▸ **Aim of the exercise**
Turn the rows, from the first line up to and including the line that contains "(x=1242, y=132)", into a Markdown table with the columns Number and Line, where each line gets its own table row and blank lines are omitted.

▸ **Task input**
+===+

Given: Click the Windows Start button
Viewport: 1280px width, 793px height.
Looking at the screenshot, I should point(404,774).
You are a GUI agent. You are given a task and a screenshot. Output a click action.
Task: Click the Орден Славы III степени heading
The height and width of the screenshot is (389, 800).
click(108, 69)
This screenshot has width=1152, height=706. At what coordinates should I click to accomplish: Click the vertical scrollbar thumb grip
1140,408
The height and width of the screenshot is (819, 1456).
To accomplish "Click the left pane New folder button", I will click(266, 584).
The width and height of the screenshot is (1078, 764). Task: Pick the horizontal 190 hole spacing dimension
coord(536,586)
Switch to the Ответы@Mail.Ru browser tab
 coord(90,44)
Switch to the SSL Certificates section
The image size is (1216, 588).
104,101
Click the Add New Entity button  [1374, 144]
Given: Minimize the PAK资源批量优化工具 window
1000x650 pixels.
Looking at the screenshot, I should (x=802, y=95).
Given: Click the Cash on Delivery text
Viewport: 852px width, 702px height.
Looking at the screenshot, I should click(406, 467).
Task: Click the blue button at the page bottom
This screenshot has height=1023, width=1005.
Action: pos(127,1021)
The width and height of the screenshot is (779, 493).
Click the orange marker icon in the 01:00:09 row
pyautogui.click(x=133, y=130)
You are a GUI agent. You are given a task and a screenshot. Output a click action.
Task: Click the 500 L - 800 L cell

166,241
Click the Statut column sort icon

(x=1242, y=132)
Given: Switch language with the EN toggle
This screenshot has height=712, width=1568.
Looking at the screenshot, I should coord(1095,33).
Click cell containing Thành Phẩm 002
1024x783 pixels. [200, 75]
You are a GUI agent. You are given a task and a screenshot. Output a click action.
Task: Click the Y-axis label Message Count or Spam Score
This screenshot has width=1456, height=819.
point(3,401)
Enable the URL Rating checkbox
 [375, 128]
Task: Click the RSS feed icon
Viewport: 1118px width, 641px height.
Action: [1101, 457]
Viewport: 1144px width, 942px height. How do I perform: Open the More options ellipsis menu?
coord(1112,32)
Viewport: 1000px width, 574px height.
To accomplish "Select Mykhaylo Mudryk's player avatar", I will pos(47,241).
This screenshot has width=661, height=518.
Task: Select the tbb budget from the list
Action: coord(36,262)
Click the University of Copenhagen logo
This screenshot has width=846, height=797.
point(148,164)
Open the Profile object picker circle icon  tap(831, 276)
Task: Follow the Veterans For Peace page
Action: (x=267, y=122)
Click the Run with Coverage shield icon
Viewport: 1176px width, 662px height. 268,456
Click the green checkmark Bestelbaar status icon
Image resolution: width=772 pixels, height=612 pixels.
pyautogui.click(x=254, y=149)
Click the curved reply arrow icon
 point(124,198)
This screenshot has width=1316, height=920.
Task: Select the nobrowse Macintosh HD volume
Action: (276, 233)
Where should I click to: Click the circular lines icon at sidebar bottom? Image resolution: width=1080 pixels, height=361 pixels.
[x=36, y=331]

+===+

▸ **Exercise result**
| Number | Line |
|---|---|
| 1 | Given: Click the Windows Start button |
| 2 | Viewport: 1280px width, 793px height. |
| 3 | Looking at the screenshot, I should point(404,774). |
| 4 | You are a GUI agent. You are given a task and a screenshot. Output a click action. |
| 5 | Task: Click the Орден Славы III степени heading |
| 6 | The height and width of the screenshot is (389, 800). |
| 7 | click(108, 69) |
| 8 | This screenshot has width=1152, height=706. At what coordinates should I click to accomplish: Click the vertical scrollbar thumb grip |
| 9 | 1140,408 |
| 10 | The height and width of the screenshot is (819, 1456). |
| 11 | To accomplish "Click the left pane New folder button", I will click(266, 584). |
| 12 | The width and height of the screenshot is (1078, 764). Task: Pick the horizontal 190 hole spacing dimension |
| 13 | coord(536,586) |
| 14 | Switch to the Ответы@Mail.Ru browser tab |
| 15 |  coord(90,44) |
| 16 | Switch to the SSL Certificates section |
| 17 | The image size is (1216, 588). |
| 18 | 104,101 |
| 19 | Click the Add New Entity button  [1374, 144] |
| 20 | Given: Minimize the PAK资源批量优化工具 window |
| 21 | 1000x650 pixels. |
| 22 | Looking at the screenshot, I should (x=802, y=95). |
| 23 | Given: Click the Cash on Delivery text |
| 24 | Viewport: 852px width, 702px height. |
| 25 | Looking at the screenshot, I should click(406, 467). |
| 26 | Task: Click the blue button at the page bottom |
| 27 | This screenshot has height=1023, width=1005. |
| 28 | Action: pos(127,1021) |
| 29 | The width and height of the screenshot is (779, 493). |
| 30 | Click the orange marker icon in the 01:00:09 row |
| 31 | pyautogui.click(x=133, y=130) |
| 32 | You are a GUI agent. You are given a task and a screenshot. Output a click action. |
| 33 | Task: Click the 500 L - 800 L cell |
| 34 | 166,241 |
| 35 | Click the Statut column sort icon |
| 36 | (x=1242, y=132) |